● What is expected
From the entries below, reproduce exactly the line containing "Task: Click the grey", the line containing "Task: Click the Harmony double-wave icon", and every line in between, with nothing added.

[Saved data entries]
==============================
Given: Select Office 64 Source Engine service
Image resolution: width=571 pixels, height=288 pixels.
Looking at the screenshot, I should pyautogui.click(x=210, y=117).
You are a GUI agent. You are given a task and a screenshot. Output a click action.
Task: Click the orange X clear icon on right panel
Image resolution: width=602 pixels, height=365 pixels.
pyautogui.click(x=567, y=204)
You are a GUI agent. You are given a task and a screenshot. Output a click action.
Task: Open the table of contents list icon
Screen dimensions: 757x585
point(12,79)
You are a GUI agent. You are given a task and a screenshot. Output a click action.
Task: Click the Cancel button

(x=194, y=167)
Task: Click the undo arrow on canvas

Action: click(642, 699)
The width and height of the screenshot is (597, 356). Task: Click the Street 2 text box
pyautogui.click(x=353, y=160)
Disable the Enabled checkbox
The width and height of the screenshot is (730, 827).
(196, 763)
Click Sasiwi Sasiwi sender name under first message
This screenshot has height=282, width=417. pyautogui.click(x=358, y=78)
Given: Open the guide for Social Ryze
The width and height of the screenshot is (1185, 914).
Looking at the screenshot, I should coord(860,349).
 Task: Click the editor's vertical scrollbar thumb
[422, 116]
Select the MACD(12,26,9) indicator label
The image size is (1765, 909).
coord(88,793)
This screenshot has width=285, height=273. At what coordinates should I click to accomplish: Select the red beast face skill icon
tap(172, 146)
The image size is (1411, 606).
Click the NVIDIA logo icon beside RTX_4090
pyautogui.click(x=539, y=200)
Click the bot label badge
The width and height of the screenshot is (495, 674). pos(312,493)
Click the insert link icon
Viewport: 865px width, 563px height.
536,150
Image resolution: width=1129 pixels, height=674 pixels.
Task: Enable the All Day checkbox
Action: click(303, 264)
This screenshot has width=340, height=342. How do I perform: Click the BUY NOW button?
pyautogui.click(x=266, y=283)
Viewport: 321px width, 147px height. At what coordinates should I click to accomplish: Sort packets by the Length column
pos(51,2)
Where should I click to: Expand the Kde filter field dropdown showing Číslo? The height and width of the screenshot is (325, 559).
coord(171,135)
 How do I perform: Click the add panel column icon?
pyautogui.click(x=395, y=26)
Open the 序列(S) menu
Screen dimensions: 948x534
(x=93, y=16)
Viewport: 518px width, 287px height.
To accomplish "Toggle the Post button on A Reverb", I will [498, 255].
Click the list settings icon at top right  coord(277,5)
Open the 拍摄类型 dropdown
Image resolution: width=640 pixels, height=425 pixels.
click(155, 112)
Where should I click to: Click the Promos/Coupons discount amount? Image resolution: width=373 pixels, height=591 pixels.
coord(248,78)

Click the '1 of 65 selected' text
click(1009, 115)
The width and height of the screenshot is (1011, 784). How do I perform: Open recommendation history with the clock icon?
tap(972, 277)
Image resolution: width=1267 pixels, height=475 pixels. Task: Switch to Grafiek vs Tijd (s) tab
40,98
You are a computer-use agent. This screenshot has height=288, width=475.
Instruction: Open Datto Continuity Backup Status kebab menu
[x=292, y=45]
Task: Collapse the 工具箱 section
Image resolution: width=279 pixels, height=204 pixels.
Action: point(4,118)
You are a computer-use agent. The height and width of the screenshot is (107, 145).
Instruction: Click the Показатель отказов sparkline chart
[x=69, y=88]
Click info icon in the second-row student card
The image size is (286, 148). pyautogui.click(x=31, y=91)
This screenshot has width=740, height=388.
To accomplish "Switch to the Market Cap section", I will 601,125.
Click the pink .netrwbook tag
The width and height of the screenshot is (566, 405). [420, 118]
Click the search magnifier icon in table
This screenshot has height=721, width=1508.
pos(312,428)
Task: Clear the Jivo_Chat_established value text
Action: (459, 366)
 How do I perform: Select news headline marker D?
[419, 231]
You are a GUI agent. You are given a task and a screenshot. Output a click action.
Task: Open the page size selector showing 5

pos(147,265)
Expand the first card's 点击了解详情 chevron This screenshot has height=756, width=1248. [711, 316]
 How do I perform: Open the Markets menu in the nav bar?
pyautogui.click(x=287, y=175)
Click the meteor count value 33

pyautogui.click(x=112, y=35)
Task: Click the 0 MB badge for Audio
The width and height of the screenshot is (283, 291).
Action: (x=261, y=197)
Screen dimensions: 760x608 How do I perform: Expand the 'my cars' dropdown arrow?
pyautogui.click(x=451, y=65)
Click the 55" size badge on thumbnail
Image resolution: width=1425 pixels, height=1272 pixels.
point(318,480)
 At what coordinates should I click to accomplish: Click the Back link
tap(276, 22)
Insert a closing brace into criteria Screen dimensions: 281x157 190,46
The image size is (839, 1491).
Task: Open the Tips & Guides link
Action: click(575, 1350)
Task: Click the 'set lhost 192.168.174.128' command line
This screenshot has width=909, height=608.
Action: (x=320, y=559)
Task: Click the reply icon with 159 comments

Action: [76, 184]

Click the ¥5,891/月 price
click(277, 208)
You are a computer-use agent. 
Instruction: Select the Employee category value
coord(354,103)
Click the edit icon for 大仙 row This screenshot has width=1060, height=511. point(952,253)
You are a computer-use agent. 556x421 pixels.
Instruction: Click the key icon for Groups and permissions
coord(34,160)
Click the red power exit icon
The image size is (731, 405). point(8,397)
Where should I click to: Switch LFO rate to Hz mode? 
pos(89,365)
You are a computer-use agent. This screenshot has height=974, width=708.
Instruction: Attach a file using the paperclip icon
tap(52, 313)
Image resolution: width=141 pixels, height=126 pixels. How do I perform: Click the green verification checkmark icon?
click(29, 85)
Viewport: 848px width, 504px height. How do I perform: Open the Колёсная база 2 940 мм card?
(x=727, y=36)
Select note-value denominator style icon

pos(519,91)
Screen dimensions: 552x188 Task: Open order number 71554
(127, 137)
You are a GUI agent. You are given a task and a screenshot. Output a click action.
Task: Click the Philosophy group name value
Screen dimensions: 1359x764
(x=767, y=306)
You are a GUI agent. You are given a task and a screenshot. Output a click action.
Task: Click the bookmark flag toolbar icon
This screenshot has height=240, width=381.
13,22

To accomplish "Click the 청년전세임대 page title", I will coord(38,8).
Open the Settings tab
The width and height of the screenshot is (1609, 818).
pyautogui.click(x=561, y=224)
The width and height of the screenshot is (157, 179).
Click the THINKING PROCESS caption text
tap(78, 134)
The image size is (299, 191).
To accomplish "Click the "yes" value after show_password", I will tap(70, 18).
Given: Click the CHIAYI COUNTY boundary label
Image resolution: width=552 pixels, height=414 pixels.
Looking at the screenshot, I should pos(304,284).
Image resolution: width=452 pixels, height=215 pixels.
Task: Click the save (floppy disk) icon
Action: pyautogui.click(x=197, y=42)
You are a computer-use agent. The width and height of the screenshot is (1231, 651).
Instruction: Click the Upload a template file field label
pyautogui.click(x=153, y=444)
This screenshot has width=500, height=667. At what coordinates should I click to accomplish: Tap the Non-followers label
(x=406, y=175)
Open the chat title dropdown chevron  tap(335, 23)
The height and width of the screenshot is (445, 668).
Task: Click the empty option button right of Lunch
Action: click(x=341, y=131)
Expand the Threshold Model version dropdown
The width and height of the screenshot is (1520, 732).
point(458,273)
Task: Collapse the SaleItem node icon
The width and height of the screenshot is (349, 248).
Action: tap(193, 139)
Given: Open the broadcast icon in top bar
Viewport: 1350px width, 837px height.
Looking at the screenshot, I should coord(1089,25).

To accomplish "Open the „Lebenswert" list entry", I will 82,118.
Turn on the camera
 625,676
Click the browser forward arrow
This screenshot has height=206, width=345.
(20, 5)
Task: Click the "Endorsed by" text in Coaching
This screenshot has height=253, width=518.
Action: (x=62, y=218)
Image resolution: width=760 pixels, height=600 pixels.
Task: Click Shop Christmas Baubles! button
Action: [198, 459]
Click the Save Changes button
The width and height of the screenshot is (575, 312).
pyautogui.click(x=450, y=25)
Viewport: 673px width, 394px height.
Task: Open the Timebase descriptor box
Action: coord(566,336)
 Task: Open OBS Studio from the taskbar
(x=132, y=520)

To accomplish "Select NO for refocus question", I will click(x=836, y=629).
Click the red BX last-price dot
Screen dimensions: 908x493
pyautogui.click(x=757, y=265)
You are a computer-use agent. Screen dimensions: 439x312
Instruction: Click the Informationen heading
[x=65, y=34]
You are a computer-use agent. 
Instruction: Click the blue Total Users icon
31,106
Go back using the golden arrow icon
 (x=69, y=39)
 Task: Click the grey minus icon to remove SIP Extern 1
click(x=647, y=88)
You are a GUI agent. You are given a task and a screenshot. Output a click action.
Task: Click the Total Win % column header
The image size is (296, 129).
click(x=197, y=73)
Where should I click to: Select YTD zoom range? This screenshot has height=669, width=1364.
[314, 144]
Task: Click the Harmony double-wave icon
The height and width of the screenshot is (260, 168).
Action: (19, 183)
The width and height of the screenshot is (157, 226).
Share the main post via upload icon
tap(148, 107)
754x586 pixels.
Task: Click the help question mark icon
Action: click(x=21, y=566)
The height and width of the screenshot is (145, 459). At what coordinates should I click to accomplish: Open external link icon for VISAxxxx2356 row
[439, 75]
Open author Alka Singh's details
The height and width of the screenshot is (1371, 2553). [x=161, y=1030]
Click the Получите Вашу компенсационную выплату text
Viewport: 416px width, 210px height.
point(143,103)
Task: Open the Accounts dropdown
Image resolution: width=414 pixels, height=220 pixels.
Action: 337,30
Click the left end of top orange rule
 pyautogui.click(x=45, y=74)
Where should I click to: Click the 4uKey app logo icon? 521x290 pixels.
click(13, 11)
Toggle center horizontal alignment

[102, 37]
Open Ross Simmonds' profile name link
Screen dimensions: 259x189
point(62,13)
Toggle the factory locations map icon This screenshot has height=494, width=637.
==============================
● Result
 Task: Click the grey minus icon to remove SIP Extern 1
click(x=647, y=88)
You are a GUI agent. You are given a task and a screenshot. Output a click action.
Task: Click the Total Win % column header
The image size is (296, 129).
click(x=197, y=73)
Where should I click to: Select YTD zoom range? This screenshot has height=669, width=1364.
[314, 144]
Task: Click the Harmony double-wave icon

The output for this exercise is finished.